Two years ago, Mr. Morse played the president of Russia in the TV espionage thriller “Icon,” for the Hallmark Channel. Last year, in the film comedy “Promise Her Anything,” he played the ghost of a great-great-great grandfather who returns to a small Canadian town.
Mr. Morse appeared in many other television productions, including “The Outer Limits,” “The Untouchables,” “Naked City,” “The Defenders,” “Wagon Train,” “The Martian Chronicles” and “War and Remembrance.”

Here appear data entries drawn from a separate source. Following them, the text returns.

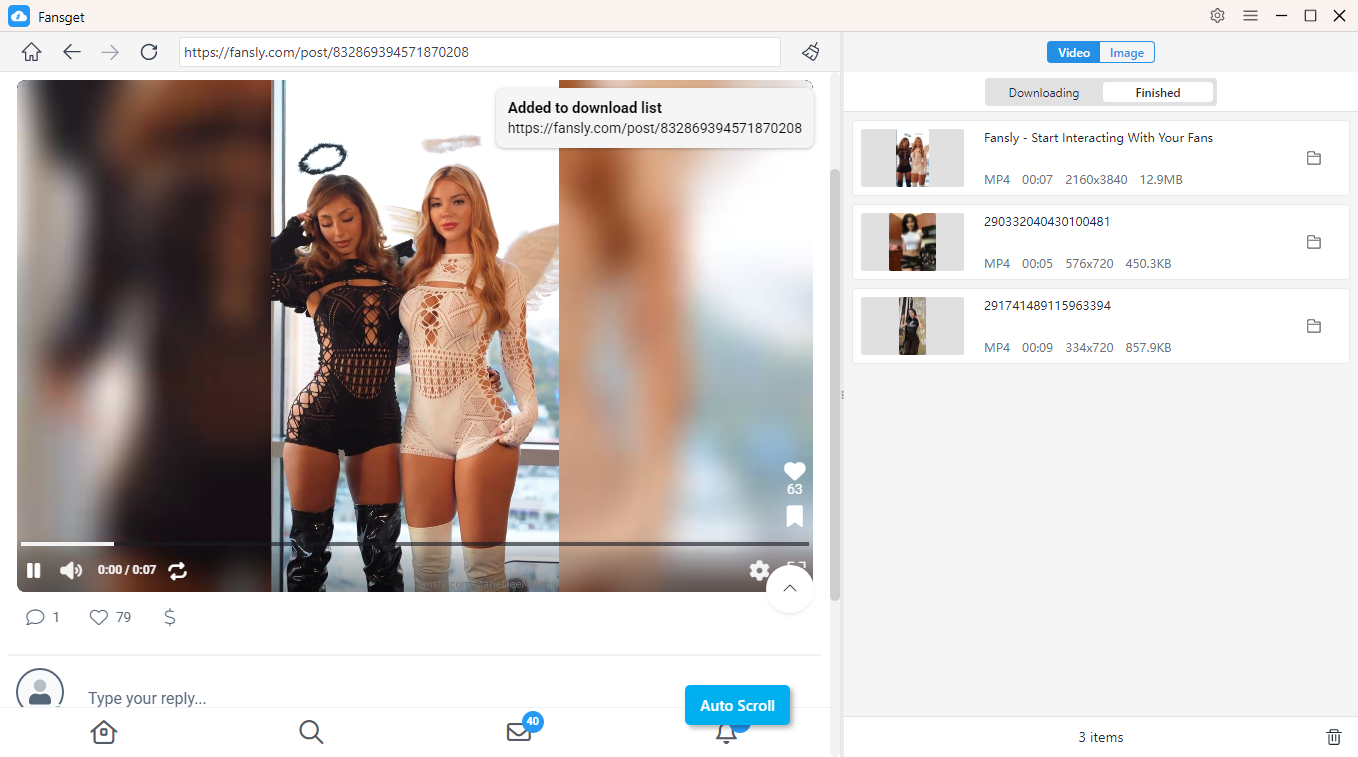This screenshot has height=757, width=1358.
Task: Switch to the Image toggle
Action: pos(1127,53)
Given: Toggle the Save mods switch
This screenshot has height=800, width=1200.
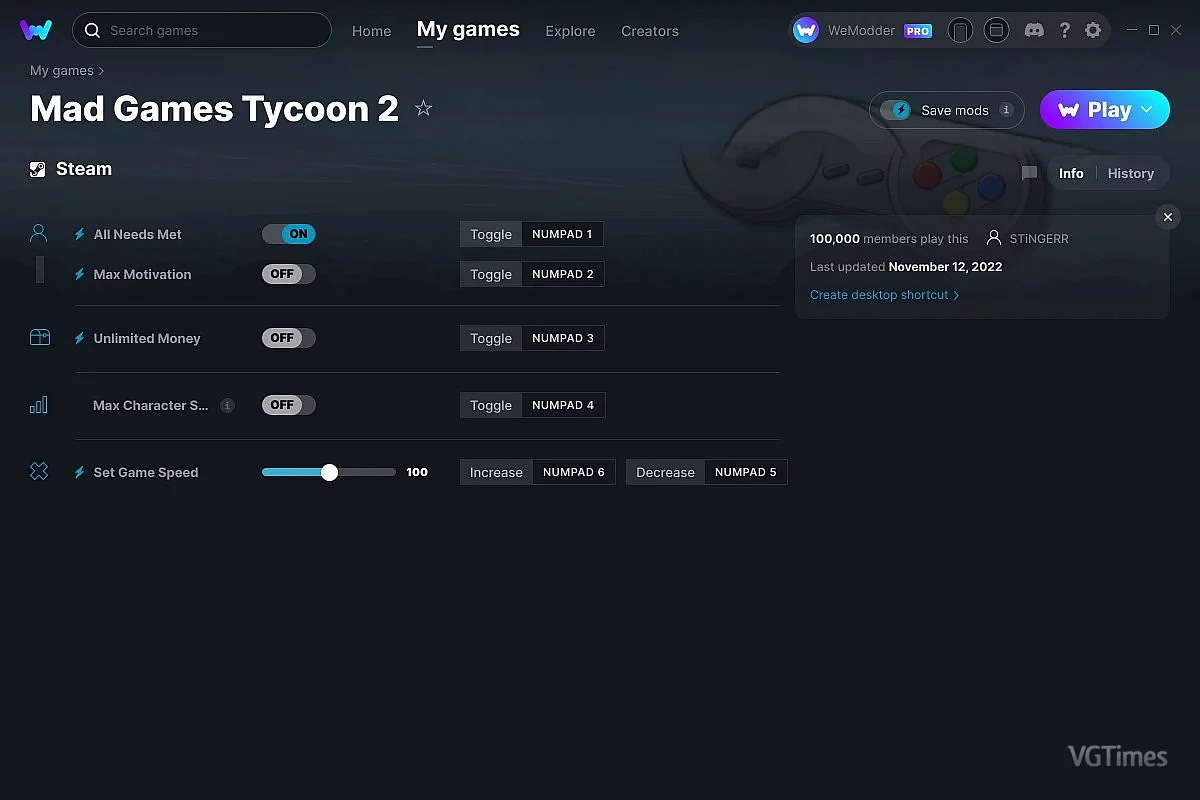Looking at the screenshot, I should pyautogui.click(x=896, y=110).
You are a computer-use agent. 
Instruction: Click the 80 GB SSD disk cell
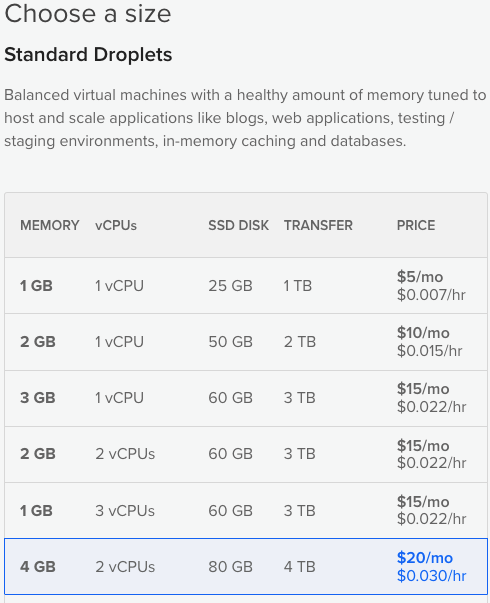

In 1969, when Mr. Morse played dual lead roles in the Broadway production of “Hadrian VII,” The New York Times drama critic Clive Barnes called him “a pure delight.”
Herbert Morse (he changed his name to Barry) was born on June 10, 1918, in the slums of London’s East End, a son of Charles and Mary Hollis Morse. His parents owned a tobacco shop. When he was 15, Mr. Morse received a scholarship to the Royal Academy of Dramatic Arts. In 1941, after several years with touring companies throughout England, he made his West End debut in a play called “School for Slavery.” Two years earlier, he had married Sydney Sturgess, a Canadian actress. They had two children, both of whom became actors. Ms. Sturgess died in 1999. Mr. Morse’s daughter, Melanie, died in 2005. He is survived by his son, Hayward, of London; four grandchildren; and three great-grandchildren.
The family moved to Canada in the early 1950s, and Mr. Morse joined the Canadian Broadcasting Company. Among his roles in dozens of productions, Mr. Morse wrote, narrated and produced a half-hour CBC Radio series, “A Touch of Greasepaint,” which ran for 14 years. He appeared in so many Canadian television productions, Mr. Wood said, that “a critic back in the ’50s called him the test pattern for the CBC.”